Letter From the Editors
Political influence begins with convincing powerful people to talk to you. Take, for example, Leonid Pasechnik, president of the breakaway Lugansk people’s republic, who tells Izvestia that he would very much like to meet President Zelensky. But Ukraine has always asserted that the Donetsk Basin rebels are not independent parties to the conflict. In Pasechnik’s words, Zelensky “needs to show that he can meet with Putin, that he can speak with Putin, that he can even take a photograph with Putin to illustrate his favorite legend – that Ukraine is at war with Russia.”
Well, Zelensky now has Russia’s reply. Just not from Vladimir Putin.
“A goat went racing with a wolf; only the goatskin remained,” thus Dmitry Medvedev began his letter to Kommersant with a proverb in the original Ukrainian. The point being that, as a Jew and grandson of a World War II Red Army veteran, Zelensky’s alliance with Ukrainian nationalist forces (some of whom revere Axis-aligned militias of the time) will end poorly. Meduza quotes the letter: “At some point, when the political situation changes, they’ll sew a yellow star on your back.”
“It’s a shame that a once-respectable newspaper is forced to print something that in terms of genre and quality resembles a drunken propagandist’s late-night blog post,” Fyodor Krasheninnikov summarizes the tone of the letter. “This vitriolic diatribe leaves no doubt that Medvedev’s text is really coming from Putin.”
Medvedev intentionally echoed Ukrainian rhetoric on the Donetsk Basin in denying Zelensky future dialogue. Just as Ukraine will never negotiate with the breakaway republics as agents of the aggressor state, Medvedev said with regard to the Ukrainian president: “It’s pointless to deal with vassals.”
It could not have been lost on Zelensky that, the very day Medvedev’s letter was published, US Under Secretary of State for Political Affairs Victoria Nuland arrived in Moscow for direct negotiations. Nuland is best known in Russia for “the cookies she handed out on Kiev’s Independence Square,” which resulted in her falling under reciprocal sanctions in the years after the annexation of the Crimea.
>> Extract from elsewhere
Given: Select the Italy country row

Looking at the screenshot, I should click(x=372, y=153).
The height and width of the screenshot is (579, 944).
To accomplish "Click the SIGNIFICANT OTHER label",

Her very arrival in Russia required certain mutual concessions.
The Kremlin isn’t really sore at her, though. As Vladimir Frolov points out, “Moscow likes to deal with Nuland, because she is one of the few Western diplomats willing to put pressure on Kiev and demand that it delivers on its obligations under the Minsk Agreements. In the summer of 2015, Nuland personally oversaw the voting process in the Supreme Rada when the Ukrainian parliament had to approve the bill on the special status of the Donetsk Basin.” The Russian press also reports that, while Nuland visited several other countries on her trip, Ukraine was not one of them.
Finally, former Crimean prosecutor general Natalya Poklonskaya is now set to assume her post as Russian ambassador to the Cape Verde Islands, in spite of international sanctions and a warrant for her arrest in Ukraine. This, too, reflects Russia’s overall Ukraine strategy: Normalize a Russian Crimea and, until there is a more pliable government in Kiev, a frozen conflict in the Donetsk Basin.
Which brings us back to Krasheninnikov’s first complaint about Medvedev’s letter: “It’s about Ukraine, which is a turnoff in itself – enough already!” All our commentators on Nuland’s visit would agree that this is precisely the point of the negotiations: The parties are sick of discussing Ukraine, so they want to rule out a hot war and move on to other, higher priority issues.
Zelensky’s initiatives, such as organizing the Crimean Platform (mocked by Medvedev as “moronic”), are all aimed at preventing the international community from seeing the situation as normal. But his cool reception in Washington [see Vol. 73, No. 36, pp. 10-12], as well as the events laid out here, may give Zelensky reason to worry. Many a past Ukrainian leader has been frozen out of geopolitical negotiations by more powerful chieftains in foreign capitals. Zelensky wanted the US to join the Normandy Four – but is his own country’s place in it secure?